On February 6, 2020, Metro sought to exclude or limit Buda Dardon’s testimony. Metro argued Buda Dardon’s position as a Licensed Mental Health Practitioner (LMHP) did not allow her to diagnose major mental illness because, under Nebraska law, only a Licensed Independent Mental Health Professional (LIMHP) is qualified to independently diagnose major mental illness, while an LMHP is not. See Neb. Stat. §§ 38-2113(2), 38-2116. When Metro took Buda Dardon’s trial deposition on February 20, however, it discovered that she was in fact an LIMHP and therefore qualified to testify about Gruttemeyer’s diagnoses. The district court denied Metro’s motion to exclude Buda Dardon’s testimony.

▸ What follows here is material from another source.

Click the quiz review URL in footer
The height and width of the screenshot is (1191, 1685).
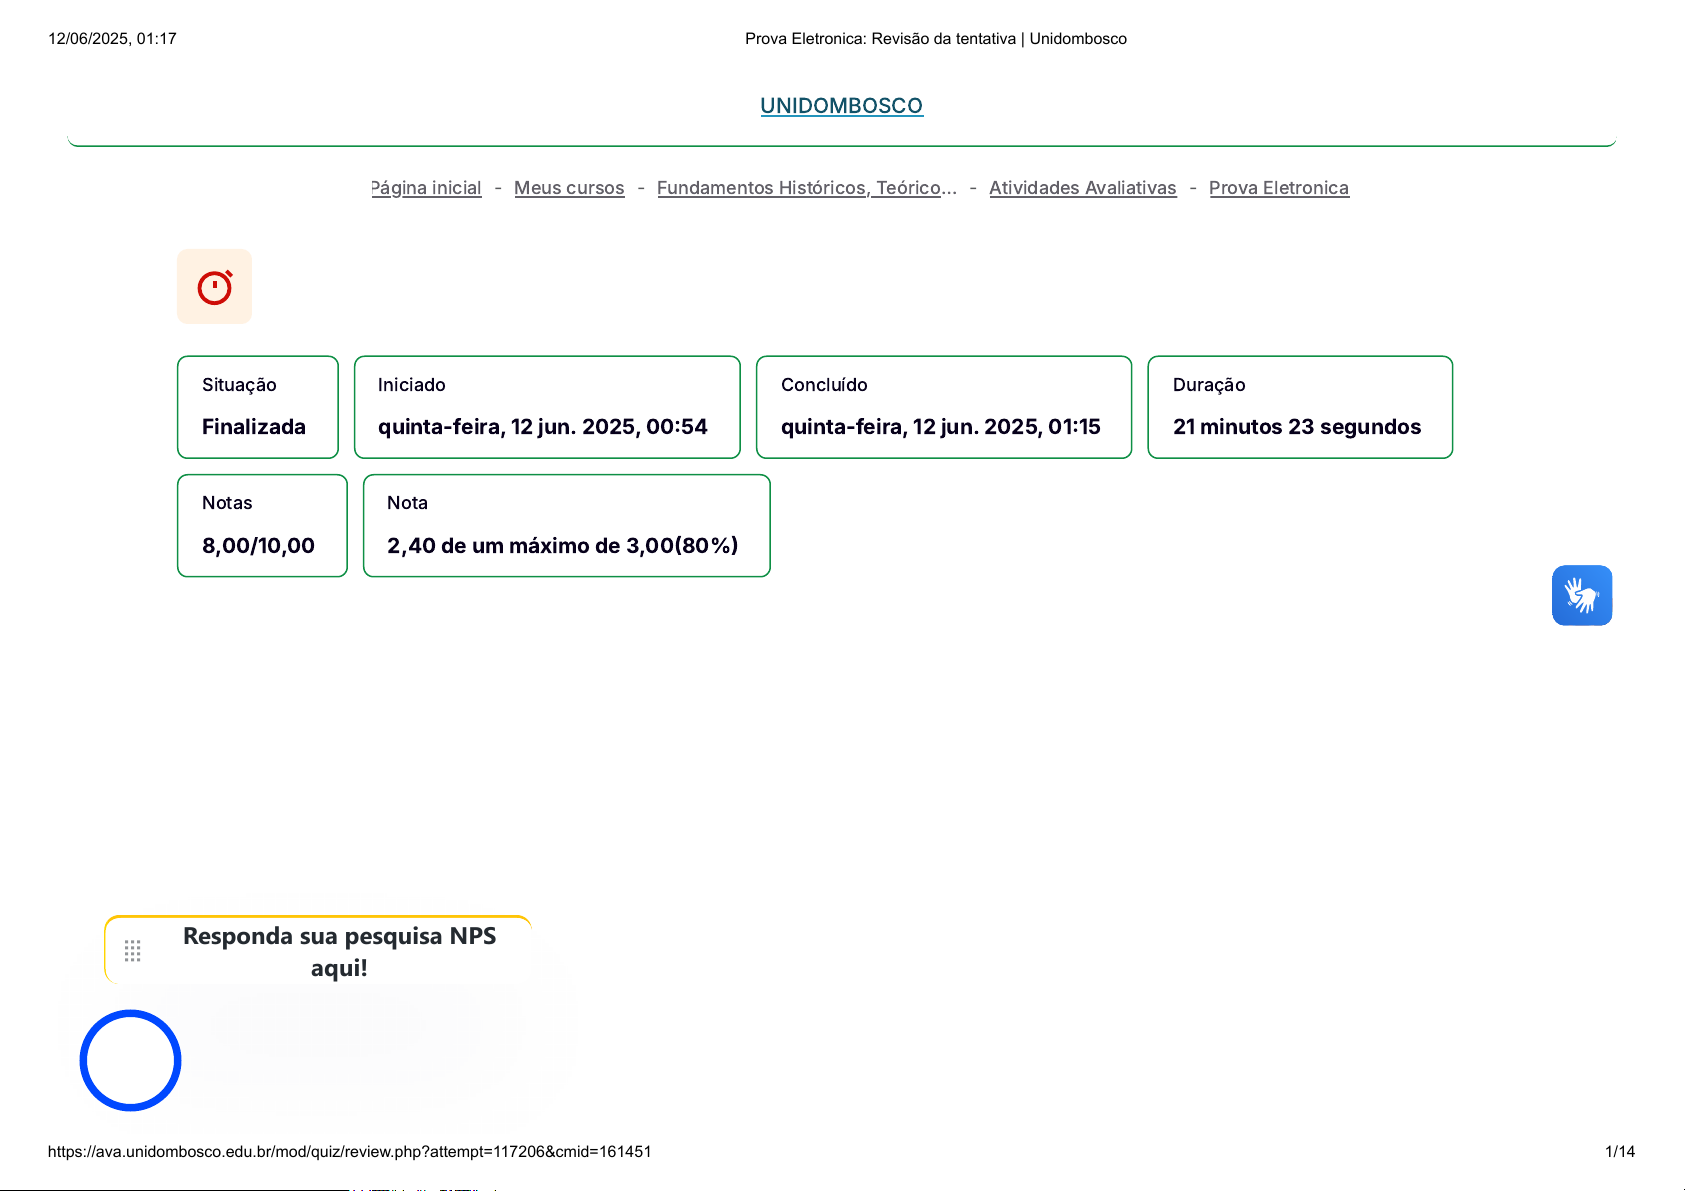[x=349, y=1152]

-4- At trial, Metro again objected to Gruttemeyer presenting Buda Dardon’s testimony. First, Metro argued that her testimony was expert testimony, yet Gruttemeyer had not disclosed her as an expert. Second, Metro argued it was a prejudicial unfair surprise that it only learned Buda Dardon was an LIMHP at her trial deposition. Metro asserted prejudice because it was prepared to depose Buda- Dardon as an LMHP, expecting an admission that she could not diagnose Gruttemeyer. The district court overruled the objection, finding Buda Dardon was not testifying as an expert witness and that Metro had not shown prejudice justifying exclusion of her testimony.

Under Rule 26, non-retained experts, including treating healthcare providers such as Buda Dardon, are subject to less stringent disclosure requirements than a retained expert. Vanderberg v. Petco Animal Supplies Stores, Inc., 906 F.3d 698, 702 (8th Cir. 2018). “[P]arties must disclose the identity of non-retained experts who may testify at trial and disclose ‘the subject matter on which the witness is expected to present’ expert opinion testimony and ‘a summary of the facts and opinions to which the witness is expected to testify.’” Id. (quoting Fed. R. Civ. P. 26(a)(2)(C)).